How A High-School Dropout Transformed Into a Amazing Data Scientist

Meet Harpreet, a self-made AI enthusiast who’s journeyed from high school dropout to lead data scientist.

Despite a rocky academic start, he has navigated his way through the world of AI, with a career spanning actuarial science, biostatistics, and data science.

His passion for AI and deep learning has led him to work at notable companies like Comet, Pachyderm, and Deci.

He shares his unique learning approach, his experiences with AI, and his work developing innovative open-source models. Dive into his story to learn more about his AI products, his tech stack, and how his experience with the BuildFast Academy has shaped his AI development journey.

Can you tell us a bit about yourself and your journey so far?

Even though I was an honor student in high school with a good GPA and enrolled in AP classes, I found myself in a lot of trouble during my senior year. Consequently, my top-choice universities withdrew their admissions because of my actions. After a few wasted years, I got my act together and went back to school, eventually graduating with a Bachelors in Economics (with a 2.06 GPA) from Cal State Fullerton.

I taught high school math for a while before deciding to pursue graduate school for math, stats, and a career in actuarial sciences. However, my grades were poor, and in order to get into grad school, I had to start from scratch. I embarked on a journey that took me from a community college studying trigonometry through to Calculus 3, and then to UC Davis as part of a continuing education program where I took more advanced math, statistics, and probability courses. This entire process took two years, and a lot of hard work. I finished about 40 units in math and stats with a 3.8 GPA and completed the math portion of the GRE in the 92nd percentile.

I was accepted into my graduate school of choice, Illinois State University, where the author of several actuarial prep books taught. After two more years of intense study, I started working as an actuary for a year and a half, then as a biostatistician for about five years, before moving into data science in 2018. I started as a senior and eventually became a lead data scientist.

My interest in deep learning began in late 2021, around the same time I switched my career to developer relations. I’ve worked at companies like Comet, Pachyderm, and now Deci.
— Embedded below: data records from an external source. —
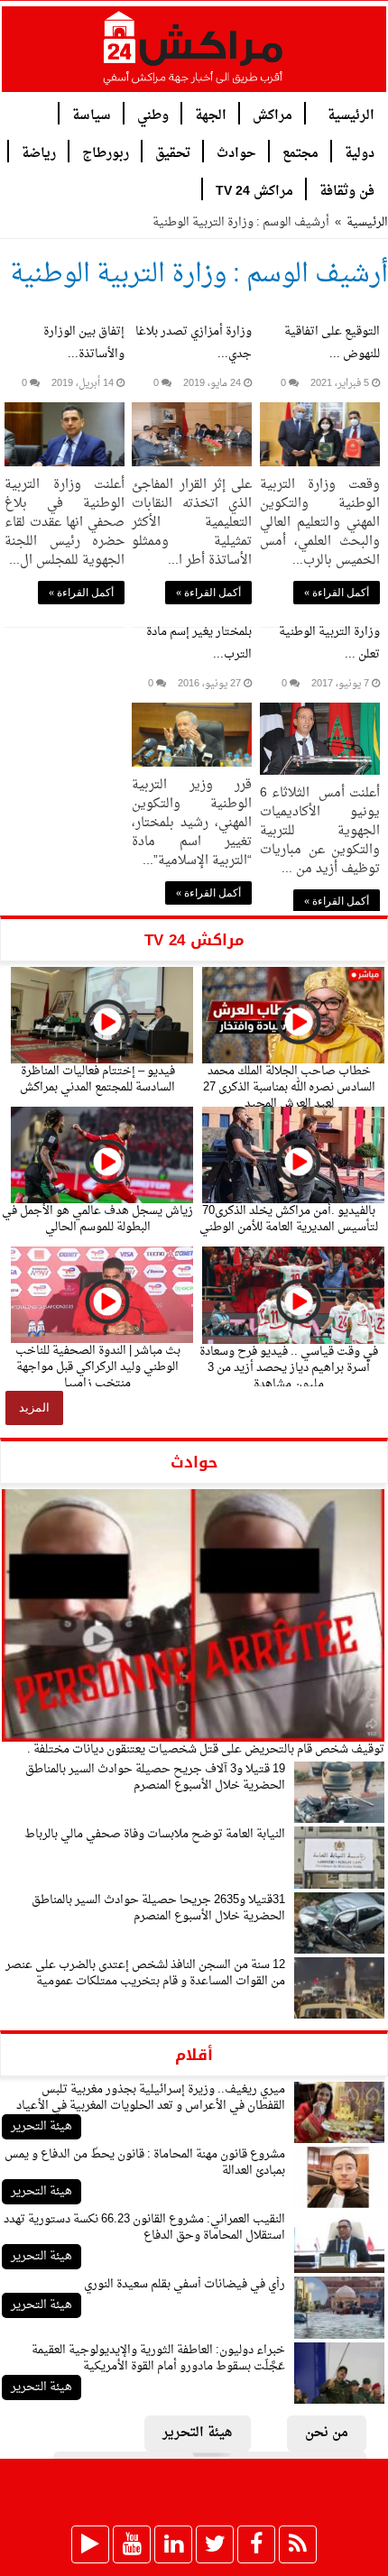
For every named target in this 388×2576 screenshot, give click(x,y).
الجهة (210, 114)
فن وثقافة (346, 189)
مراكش (272, 114)
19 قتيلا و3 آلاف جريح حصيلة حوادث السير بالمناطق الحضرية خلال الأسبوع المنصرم (155, 1777)
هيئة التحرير (41, 2126)
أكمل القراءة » (336, 592)
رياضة (39, 152)
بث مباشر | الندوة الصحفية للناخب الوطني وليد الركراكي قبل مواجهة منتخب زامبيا (97, 1366)
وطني (153, 114)
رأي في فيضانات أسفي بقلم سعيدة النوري (184, 2284)
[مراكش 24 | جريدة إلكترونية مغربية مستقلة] (194, 55)
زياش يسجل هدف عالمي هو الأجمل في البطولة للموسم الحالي (97, 1219)
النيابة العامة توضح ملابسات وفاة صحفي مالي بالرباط (154, 1834)
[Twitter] (215, 2544)
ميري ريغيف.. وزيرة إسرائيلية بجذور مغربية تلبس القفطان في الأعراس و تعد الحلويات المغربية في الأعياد (150, 2097)
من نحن (326, 2433)
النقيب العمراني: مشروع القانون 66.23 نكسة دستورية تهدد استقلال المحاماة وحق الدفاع (144, 2227)
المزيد (34, 1407)
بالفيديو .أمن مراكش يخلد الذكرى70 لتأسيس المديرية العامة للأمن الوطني (288, 1219)
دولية (359, 152)
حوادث (236, 152)
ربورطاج (105, 152)
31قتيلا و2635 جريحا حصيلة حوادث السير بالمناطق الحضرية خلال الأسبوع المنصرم (158, 1908)
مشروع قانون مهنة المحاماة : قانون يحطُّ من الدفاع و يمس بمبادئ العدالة (145, 2162)
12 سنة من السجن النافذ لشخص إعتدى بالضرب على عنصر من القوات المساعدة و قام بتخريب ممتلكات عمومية (145, 1973)
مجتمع (300, 152)
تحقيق (172, 152)
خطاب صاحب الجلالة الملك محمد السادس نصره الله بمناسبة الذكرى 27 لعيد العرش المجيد (289, 1087)
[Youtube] (132, 2544)
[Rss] (298, 2544)
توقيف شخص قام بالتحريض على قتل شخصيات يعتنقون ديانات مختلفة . (205, 1749)
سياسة (91, 114)
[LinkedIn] (173, 2544)
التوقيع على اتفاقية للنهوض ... (332, 342)
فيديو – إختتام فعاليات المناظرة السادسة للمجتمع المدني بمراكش (97, 1079)
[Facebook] (256, 2544)
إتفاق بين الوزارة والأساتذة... (84, 342)
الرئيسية (351, 114)
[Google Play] (90, 2544)
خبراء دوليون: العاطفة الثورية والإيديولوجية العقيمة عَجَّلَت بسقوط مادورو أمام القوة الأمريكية (158, 2358)
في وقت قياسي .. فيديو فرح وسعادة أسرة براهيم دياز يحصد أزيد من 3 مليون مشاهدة (288, 1367)
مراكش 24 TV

  1. Was there a specific event, project, or person that inspired your interest in AI?

I am mostly self-taught in the basics of AI. I have had some great mentors and tutors via YouTube and books. My favorite books for learning deep learning are “Deep Learning: A Visual Approach” and “Deep Learning Illustrated.” However, I suggest a top-down learning approach where you start with using a high-level training library like SuperGradients and a pre-trained model for inference. Then train on a custom dataset. Skip all the math at the beginning and just build something. If you’re really into it, you’ll delve deeper into it.

  1. Your previous experience with AI?
    My experience level with AI is somewhere between an experienced beginner and mid-level proficiency in deep learning. I was proficient with statistics and classical machine learning, and I had gained some experience with computer vision. Before joining the Build Fast Course, I had some experience with AI. I was familiar with PyTorch, training computer vision models, etc. I just needed a structured approach to learning langchain without having to spend too much time figuring out a roadmap myself.
  2. How do you spend your time outside of work and learning?

I have two small kids: a 3.5-year-old boy and an 8-month-old girl. Outside of work, I spend as much time with them as I can. But other than that, AI is my life. I love learning about it, practicing my skills, and building with it. Currently, I’m part of an LLMOps bootcamp run by the guys at ML Maker Space.

  1. Could you share some details about the AI product you’ve developed?

At Deci AI, we build models. In May 2023, we released a new object detection model called YOLO-NAS. It’s an open-source model, but the pre-trained weights have some restrictions for commercial use. However, you can use the architecture to train your own model from scratch.

In August 2023, we released an open-source code generation model, DeciCoder. This one is released under Apache 2.0, so no restrictions there. We also have an open-source training library called SuperGradients. It’s PyTorch-based and offers a lot of training tricks that are easy to implement. It also simplifies Knowledge Distillation, Quantization (PTQ/QAT), and using DDP.

  1. What enhancements or new features are you planning to add?

For SuperGradients, I’m in the process of collecting feedback from the community. We want the library to be as user-friendly as possible, while still allowing for flexibility and customization. We recently made it easy to export a model to ONNX and we’re expanding our model zoo. We recently added our version of DEKR to the model zoo, and soon we plan to add YOLO-NAS for segmentation and pose.

  1. Can you talk about your tech stack?

My tech stack includes PyTorch, SuperGradients, HuggingFace, Streamlit, and Google Collab. I work a lot out of Collab since my role involves a lot of teaching andinstruction. I find Collab to be very flexible and use it so frequently that I subscribe to Collab+ Pro.

  1. How has your experience with the BuildFast Academy contributed to the development of your AI product?

The course has been an excellent introduction to Langchain and its common patterns. I enjoyed Peter’s use of mindmaps as they helped organize my own thinking. I plan on using some of the template projects from the course to connect to DeciCoder and build a personal coding assistant.